Tegan’s experience is even stranger. She recalls a similar early incident. When she recounts it years later to her parents, they assure her she has the memory wrong. She is remembering the event as it happened to her sister. Despite finding aspects of their lives disturbing, she also finds “great comfort that comes from traveling through life with a witness, and identical twin” who “corroborates” her “version of things.”
Growing up in conservative Calgary in the 1990s, the sisters listen to punk, worship Nirvana, attend raves and, for a time, take drugs and go to parties. These excursions do not consistently end well. Cautiously and, at first, secretly, they begin dating girls and writing songs. A few times High School verges on becoming an especially edgy after-school special, but it has been written with considerable skill and remarkable candidness. Few celebrity memoirs manage to be so literate and literary.
The book alternates between chapters written by each sister. Their relationship is not an easy one. While they can be each other’s best friend, they frequently fight and treat each other with either indifference or hostility. The stressful times seem fuelled at times by a kind of jealousy, growing more intense when one of them is in any kind of relationship that excludes the other. Much of the girls’ adolescence makes for uncomfortable reading. I found myself recalling a friend who said that raising teenagers is like watching someone fall down the stairs.
One exception to their narration is the transcript of a recording made by a friend for a school project, in which students discuss their views on “homosexuality.” It provides a refreshing change of perspective. Tegan and Sara are in synch, expressing serious teen opinions, and joking comfortably about topics they have not yet discussed openly.
As closeted lesbians, they often confront negative attitudes. During one Christmas vacation they visit relatives in Atlanta and go shopping with a 12-year-old cousin. At a hip clothing store they see a girl with pink hair, kissing another girl. The cousin’s account shocks her father:
“Vivienne, what kind of place did you take our 12-year-old to today?”
“It was just a clothing store, Marty,” Mom said, annoyed now.
“Stay out of this, Sonia. I want to know where my wife was and why she wasn’t protecting our daughter.”
“Protecting her from what? Gay people?” I came alive. “Seriously?”
The shopping excursion gets contrasted with the fact that the men went to Hooters for lunch:
In the corner, Grandpa joked to Uncle Henry, “Well, the women don’t kiss at Hooters. Wouldn’t mind though.” They chuckled. I felt sick.
Like all of us, however, their limited experience of the world beyond their home town partially defines them. When the newly-signed recording artists first visit Toronto, Tegan expresses confusion at what appears to be an ocean outside the window. She was unprepared for the reality of the Great Lakes.

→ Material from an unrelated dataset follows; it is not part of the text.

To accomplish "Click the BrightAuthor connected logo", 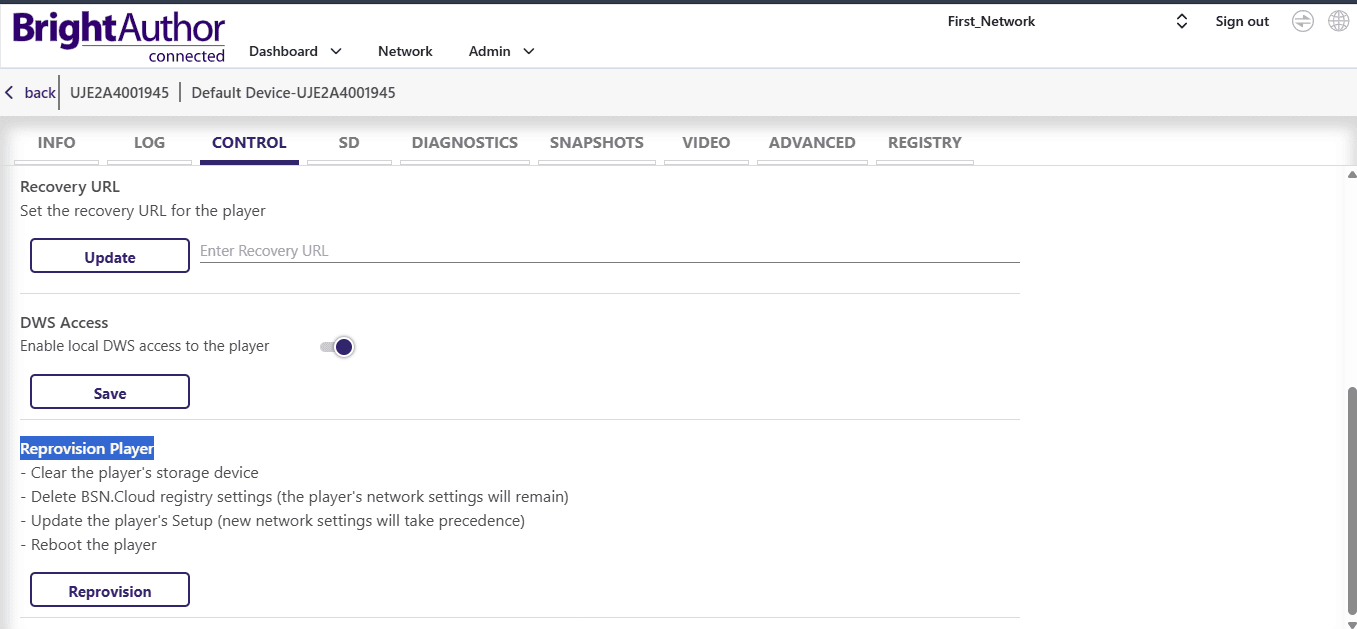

Personally, I was glad the book concludes where it does. Tegan and Sara move from playing houses and basements and a few gigs with a band, to winning a battle of the bands competition and recording their first album with movie-montage swiftness. It really happened that way for them, and they provide some insights into some of their early decisions regarding the music industry. Nevertheless, fame makes for far less interesting reading than the struggles that took them there. The same might be said of a superior memoir, Patti Smith’s award-winning Just Kids. Undoubtedly, High School will be read mainly by people who enjoy Tegan and Sara’s music, or by teenagers, or by people who work with teenagers. But it says something that the book’s most interesting elements are those that could appeal to a reader who doesn’t care, particularly, that the protagonists grow up to be famous.
UPDATE: The book was adapted in 2022 into a series for Amazon. It stars Railey and Seazynn Gilliland, real-life twins who were discovered on tiktok. Although it makes changes to events, it’s true enough to the book and, like the source, presents a glimpse of a time and place that is interesting enough to appease viewers who aren’t especially interested in Tegan and Sara’s music.